GM, Chrysler ask for billions in Canadian aid

General Motors has outlined a restructuring plan that would cut its Canadian workforce to 7,000 and seek as much as $7 billion from the federal and Ontario governments.

Chrysler resubmits U.S. plan to Canadian authorities

People walk through the parking lot at the General Motors Canada Oshawa Car Assembly Plant in Oshawa, Ont., on Tuesday. ((Nathan Denette/Canadian Press))
General Motors has outlined a restructuring plan that would cut its Canadian workforce to 7,000 and seek as much as $7 billion from the federal and Ontario governments, while Chrysler is requesting around $2.8 billion in aid.

GM didn't specify how much it will ask for, but Reuters quoted federal Industry Minister Tony Clement as saying the company is asking for between $6 and $7 billion.

GM expects there will be no further plant closures in Canada, but it plans to slash executive salaries by 10 per cent, cut benefits to hourly employees and build new models at its Ontario plants.

Under the plan, GM's Canadian workforce — which numbered 20,000 in 2005 and currently stands at 12,500 — would be pared down to 7,000 by 2010.

Clement said Friday he's encouraged that GM is committed to not closing any more Canadian plants.

"This is an existential moment for the Canadian car industry. Everyone needs to come to the table. Executives have to cut their salaries and costs," he said.

"What that means specifically, I'm leaving up to the automakers. We're in constant contact with the union and the automakers. We're following their discussions. The only thing I've said to both of them is Canada has to be cost-competitive."

GM Canada had already been offered $3 billion by the Ontario and federal governments, but it later declined that aid, saying it didn't need it immediately.

Possible showdown over pensions

GM wants the Canadian Auto Workers agreement to achieve long-term cost reductions, including pensions.

"Pensions are important for General Motors Canada, because we've been here for 100 years and we have more than three retirees for every active worker. That ratio is actually increasing and will actually move up to five to one, " said David Paterson, GM Canada's vice-president of corporate and environmental affairs.

"We really need to get at those disproportionate legacy costs that our competitors do not share and find ways to stop the growth in those costs."

CAW president Ken Lewenza stressed that pensions must be protected.

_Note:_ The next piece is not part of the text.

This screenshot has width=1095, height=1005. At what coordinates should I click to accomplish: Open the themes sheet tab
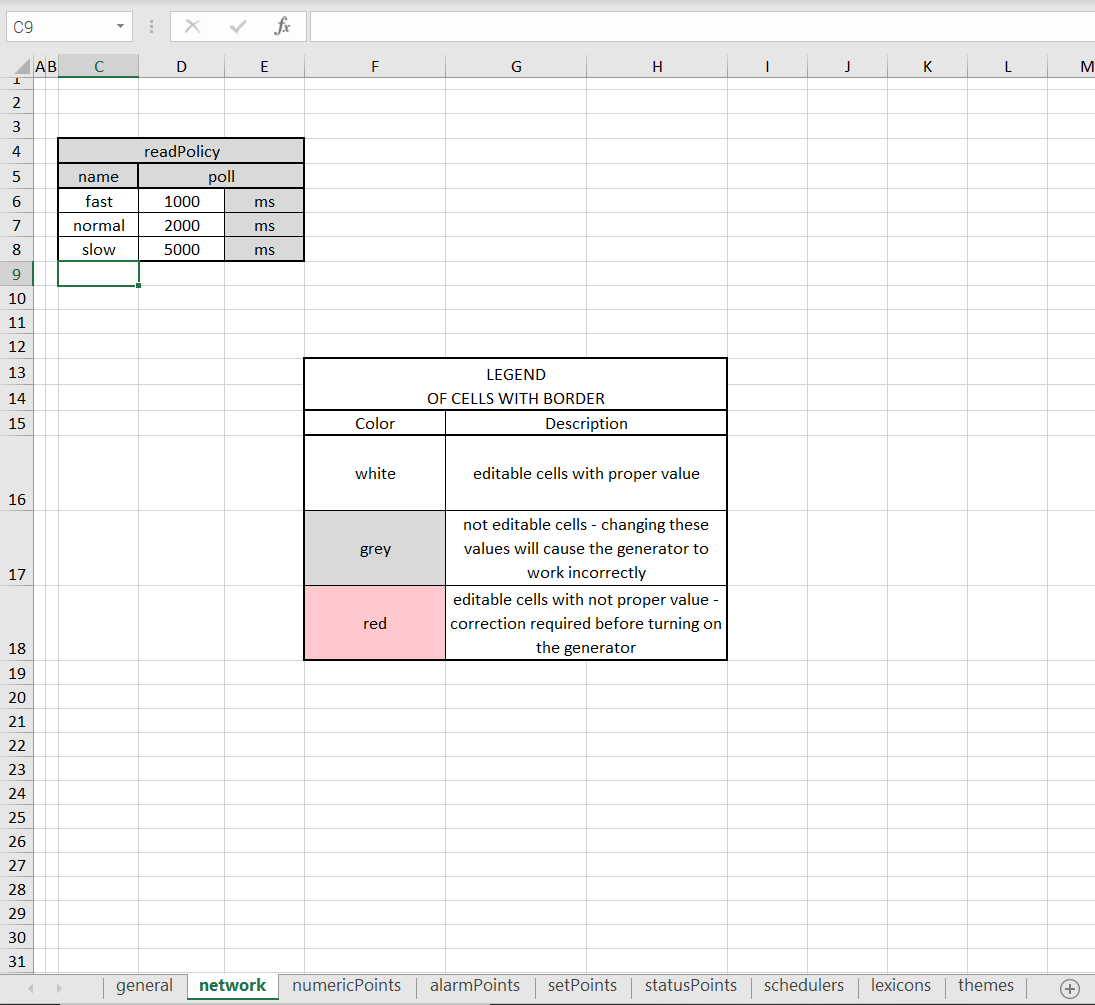click(985, 986)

"The GM plan was underfunded even when it was profitable," he said at a Friday evening news conference in Toronto. "I don’t think it’s necessary to go into the pockets of our pensioners.

"Our pensioners deserve the respect that they received when they signed on to retire."

Clement said the companies have to do the math themselves.

"But we're not bailing out pension plans, " he said. "Let me be crystal clear on that."

Clement said he would need to see specifics before he could commit any taxpayers' money.

No Canada-specific plan from Chrysler

"We understand the severity of the auto industry," said Chris Buckley, head of the local in Oshawa, Ont. "We understand what it means to be competitive in nature. So we’ll do what we can in a responsible manner in order to protect our members' interests and our retirees' interests."

Even though Friday was the deadline for the companies to put in their restructuring plans, Chrysler had no Canada-specific plan ready to submit. Instead, the company simply resubmitted the plan offered to Washington on Tuesday.

Chrysler CEO Reid Bigland said in a letter to Clement and Ontario Economic Development Minister Michael Bryant that the plan submitted to the U.S. Treasury was an integrated one that includes Canadian operations.

Chrysler requested aid from the federal and provincial governments proportionate to the $9 billion US asked of Washington. That would be around $2.8 billion Cdn.

Benoît Charette, editor of l'Annuel de L'Automobile, criticized GM and Chrysler's plans for a lack of specifics.

"What this tells me today is they're not ready," he told CBC News from Montreal. "They improvised a lot but they need money to continue the improvisation.

"They haven't done their work, and today, basically what they presented was a pile of general stuff and we're going nowhere with this."

Auto analyst Tony Faria with the University of Windsor expected most of the job losses set for Canada have already been announced.

"But long-term, certainly GM and Chrysler, and Ford as well, are going to be looking for significant concessions from the Canadian Auto Workers in line with what the UAW is coming up with in the U.S. And in the future, they’re certainly going to be evaluating labour costs between Canada and the U.S.," said Faria.  

On Tuesday, GM and Chrysler asked for $21.6 billion US in additional aid from Washington.

GM, which had previously received $13.4 billion, asked for an additional $16.6 billion, bringing its total to $30 billion. Chrysler, which had secured $4 billion in December, asked for $5 billion more.

Both companies are also cutting 50,000 jobs in an effort to turn operations around.

Ford has said it will not likely need immediate assistance.

North American automakers are suffering from their slowest sales in 26 years and dwindling operating cash.

Ontario Premier Dalton McGuinty said earlier his province won't put a limit on how much it's willing to spend on a bailout until it knows how many jobs will be affected by the automakers' proposals.